El primer síntoma aparece incluso antes de comenzar la caminata. La ausencia de un espacio formal para estacionar provoca que decenas de vehículos se ubiquen sobre la banquina de la Ruta Nacional N°3, una práctica riesgosa y prohibida que se repite sin controles efectivos. El acceso, lejos de ofrecer una bienvenida organizada, se transformó en un punto crítico desde el punto de vista vial y de seguridad.
A lo largo del recorrido, las carencias se multiplican. No hay sanitarios disponibles, ni señalización suficiente, ni conectividad. Tampoco existe una presencia permanente de personal que oriente, controle o asista a los caminantes, en un sendero que es utilizado tanto por personas con experiencia como por turistas ocasionales, familias y visitantes extranjeros.

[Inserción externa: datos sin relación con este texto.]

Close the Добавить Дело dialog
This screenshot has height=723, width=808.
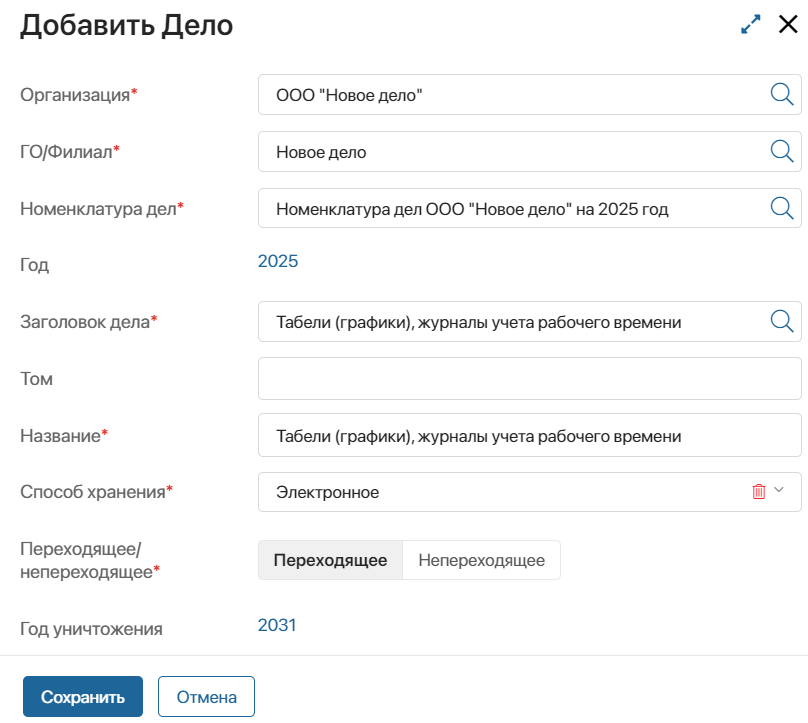point(789,25)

En paralelo, se desarrollan actividades comerciales sin regulación visible: venta informal de alimentos y bebidas, alquiler de indumentaria y equipos, y prestación de servicios turísticos al margen de cualquier esquema de habilitación. Estas prácticas, lejos de ordenarse, se instalaron como parte del paisaje cotidiano.
Pese a ser el sendero más transitado de la temporada estival, Laguna Esmeralda no cuenta con un plan integral que contemple accesos, transporte, servicios básicos, seguridad y preservación ambiental. El crecimiento fue espontáneo, impulsado por su atractivo natural, pero hoy ese mismo éxito expone un escenario de saturación que amenaza tanto la experiencia de quienes la visitan como la conservación del entorno.
El deterioro ya no es una advertencia a futuro: es una realidad visible que plantea la necesidad urgente de una gestión responsable para proteger uno de los principales íconos naturales de Ushuaia.